■ **EXCERPT PROVIDED**:
::::::::::

As in the Floralia, the arrival of the festival was announced by the sounding of horns during the preceding night, and no sooner had midnight arrived than the youth of both sexes proceeded in couples to the woods to gather branches and make garlands, with which they were to return just at sunrise for the purpose of decorating the doors of their houses. In England, the grand feature of the day was the Maypole. This maypole was the trunk of a tall young tree cut down for the occasion, painted of various colours, and carried in joyous procession, with minstrels playing before, until it reached the village green, or the open space in the middle of a town, where it was set up. It was there decked with garlands and flowers, the lads and girls danced round it, and people indulged in all sorts of riotous enjoyments. All this is well described by a Puritan writer of the reign of Queen Elizabeth, Philip Stubbes, who says:

Against Maie, every parishe, towne, and village assemble themselves together, bothe men, women, and children, olde and yong, even all indifferently, and either goyng all together, or devidyng themselves into companies, they goe some to the woodes and groves, some to the hilles and mountaines, some to one place, some to another, where they spend all the night in pleasant pastymes, and in the mornyng thei returne, bryngyng with them birch bowes and braunches of trees to deck their assemblies withall… But their cheerest jewell thei bryng from thence is their Maie pole, whiche thei bryng home with greate veneration, as thus: Thei have twentie or fourtie yoke of oxen, every oxe havyng a sweete nosegaie of flowers placed on the tippe of his hornes, and these oxen drawe home this Maie poole (this stinckyng idoll rather), whiche is covered all over with flowers and hearbes, bound rounde about with strynges, from the top to the bottome, and sometyme painted with variable colours, with twoo or three hundred men, women, and children following it, with greate devotion. And thus beyng reared up, with handekerchiefes and flagges streamyng on the toppe, thei strawe the grounde aboute, binde greene boughes about it, sett up sommer haules, bowers, and arbours hard by it. And then fall thei to banquet and feast, to leape and daunce aboute it, as the heathen people did, at the dedication of their idolles, whereof this is a perfect patterne, or rather the thyng itself.

::::::::::

(Stored data entries)
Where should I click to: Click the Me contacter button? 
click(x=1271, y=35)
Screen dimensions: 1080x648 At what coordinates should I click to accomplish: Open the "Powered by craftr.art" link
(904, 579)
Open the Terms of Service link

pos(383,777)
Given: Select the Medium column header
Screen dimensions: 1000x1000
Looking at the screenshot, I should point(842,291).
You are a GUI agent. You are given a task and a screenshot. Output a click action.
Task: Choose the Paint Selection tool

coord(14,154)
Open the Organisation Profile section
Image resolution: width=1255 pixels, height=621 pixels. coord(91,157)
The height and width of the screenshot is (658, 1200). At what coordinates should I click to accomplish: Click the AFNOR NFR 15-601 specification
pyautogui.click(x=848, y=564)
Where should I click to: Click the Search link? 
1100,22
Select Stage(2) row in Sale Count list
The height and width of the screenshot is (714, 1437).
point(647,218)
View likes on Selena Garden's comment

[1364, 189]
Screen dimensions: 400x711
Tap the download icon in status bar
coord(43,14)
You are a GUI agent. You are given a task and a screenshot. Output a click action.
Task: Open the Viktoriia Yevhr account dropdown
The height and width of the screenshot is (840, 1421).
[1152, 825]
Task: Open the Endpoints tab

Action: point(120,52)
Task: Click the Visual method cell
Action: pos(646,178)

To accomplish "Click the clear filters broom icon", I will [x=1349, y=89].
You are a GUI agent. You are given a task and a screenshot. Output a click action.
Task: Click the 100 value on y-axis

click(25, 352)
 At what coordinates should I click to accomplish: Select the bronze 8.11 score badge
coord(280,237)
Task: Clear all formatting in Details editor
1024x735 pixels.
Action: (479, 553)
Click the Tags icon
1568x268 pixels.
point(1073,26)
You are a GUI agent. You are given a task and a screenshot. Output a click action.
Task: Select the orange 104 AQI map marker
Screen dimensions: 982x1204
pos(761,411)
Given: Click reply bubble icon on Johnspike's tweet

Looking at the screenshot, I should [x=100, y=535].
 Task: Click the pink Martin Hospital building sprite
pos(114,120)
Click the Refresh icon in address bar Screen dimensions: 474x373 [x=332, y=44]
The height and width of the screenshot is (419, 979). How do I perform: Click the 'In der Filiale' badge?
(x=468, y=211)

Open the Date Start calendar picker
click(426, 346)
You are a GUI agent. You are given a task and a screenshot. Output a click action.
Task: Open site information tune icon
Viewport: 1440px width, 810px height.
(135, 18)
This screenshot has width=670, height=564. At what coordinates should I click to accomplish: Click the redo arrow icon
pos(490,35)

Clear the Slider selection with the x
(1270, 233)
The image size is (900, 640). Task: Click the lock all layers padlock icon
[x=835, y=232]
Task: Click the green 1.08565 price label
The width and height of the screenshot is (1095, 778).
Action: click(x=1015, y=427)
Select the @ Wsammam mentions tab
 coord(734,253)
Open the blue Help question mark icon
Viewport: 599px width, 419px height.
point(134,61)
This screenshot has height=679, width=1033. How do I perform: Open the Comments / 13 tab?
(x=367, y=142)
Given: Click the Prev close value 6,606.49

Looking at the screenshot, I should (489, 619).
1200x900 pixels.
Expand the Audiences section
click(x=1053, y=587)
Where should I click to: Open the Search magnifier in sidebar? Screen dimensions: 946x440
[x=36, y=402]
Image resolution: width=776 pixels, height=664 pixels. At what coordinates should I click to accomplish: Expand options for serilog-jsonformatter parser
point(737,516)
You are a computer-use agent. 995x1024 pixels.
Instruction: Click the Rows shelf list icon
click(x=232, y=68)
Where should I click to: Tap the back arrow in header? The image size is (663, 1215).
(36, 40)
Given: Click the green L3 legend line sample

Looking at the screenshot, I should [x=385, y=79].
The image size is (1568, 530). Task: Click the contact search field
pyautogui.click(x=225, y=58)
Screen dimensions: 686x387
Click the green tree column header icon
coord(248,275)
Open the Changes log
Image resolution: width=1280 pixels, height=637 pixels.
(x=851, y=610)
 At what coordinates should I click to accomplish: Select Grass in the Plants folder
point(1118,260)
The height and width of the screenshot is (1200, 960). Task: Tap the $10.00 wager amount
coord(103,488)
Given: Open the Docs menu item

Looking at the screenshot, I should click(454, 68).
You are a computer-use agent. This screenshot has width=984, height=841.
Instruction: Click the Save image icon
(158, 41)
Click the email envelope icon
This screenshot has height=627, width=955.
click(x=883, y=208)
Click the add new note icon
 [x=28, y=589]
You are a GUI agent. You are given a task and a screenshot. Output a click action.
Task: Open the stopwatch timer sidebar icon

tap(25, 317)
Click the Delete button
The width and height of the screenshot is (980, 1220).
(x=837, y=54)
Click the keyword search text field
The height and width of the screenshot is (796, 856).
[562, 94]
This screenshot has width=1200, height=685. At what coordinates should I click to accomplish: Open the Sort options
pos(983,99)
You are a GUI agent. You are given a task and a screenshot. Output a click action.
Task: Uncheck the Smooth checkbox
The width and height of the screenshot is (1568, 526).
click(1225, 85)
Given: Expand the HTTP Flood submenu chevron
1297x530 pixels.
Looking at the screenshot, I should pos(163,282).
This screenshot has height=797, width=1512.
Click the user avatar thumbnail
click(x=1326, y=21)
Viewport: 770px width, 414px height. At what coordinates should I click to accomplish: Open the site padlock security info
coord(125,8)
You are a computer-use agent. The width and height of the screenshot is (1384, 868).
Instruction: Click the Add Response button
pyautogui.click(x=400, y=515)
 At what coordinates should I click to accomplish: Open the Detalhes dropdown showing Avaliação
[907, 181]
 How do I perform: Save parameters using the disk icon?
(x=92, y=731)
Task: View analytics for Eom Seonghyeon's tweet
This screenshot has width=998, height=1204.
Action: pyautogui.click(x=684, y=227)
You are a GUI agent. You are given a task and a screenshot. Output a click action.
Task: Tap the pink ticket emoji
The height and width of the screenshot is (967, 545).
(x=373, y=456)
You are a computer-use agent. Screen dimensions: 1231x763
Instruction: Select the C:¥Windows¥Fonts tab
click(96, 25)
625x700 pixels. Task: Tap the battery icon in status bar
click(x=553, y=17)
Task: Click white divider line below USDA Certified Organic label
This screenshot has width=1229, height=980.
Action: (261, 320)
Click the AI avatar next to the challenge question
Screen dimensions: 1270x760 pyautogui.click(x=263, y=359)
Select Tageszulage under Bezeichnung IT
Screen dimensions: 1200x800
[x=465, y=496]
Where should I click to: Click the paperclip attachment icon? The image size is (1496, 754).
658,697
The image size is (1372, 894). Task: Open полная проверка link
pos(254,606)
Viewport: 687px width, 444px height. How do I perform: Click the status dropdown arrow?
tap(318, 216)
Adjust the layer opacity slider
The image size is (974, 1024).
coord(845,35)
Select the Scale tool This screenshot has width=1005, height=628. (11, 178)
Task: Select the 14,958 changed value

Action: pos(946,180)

::::::::::

■ **WHAT IS EXPECTED**: In the excerpt about May Day customs, what is the name of the Puritan writer from the reign of Queen Elizabeth who is quoted?

■ **OUTPUT OF THE EXERCISE**: Philip Stubbes.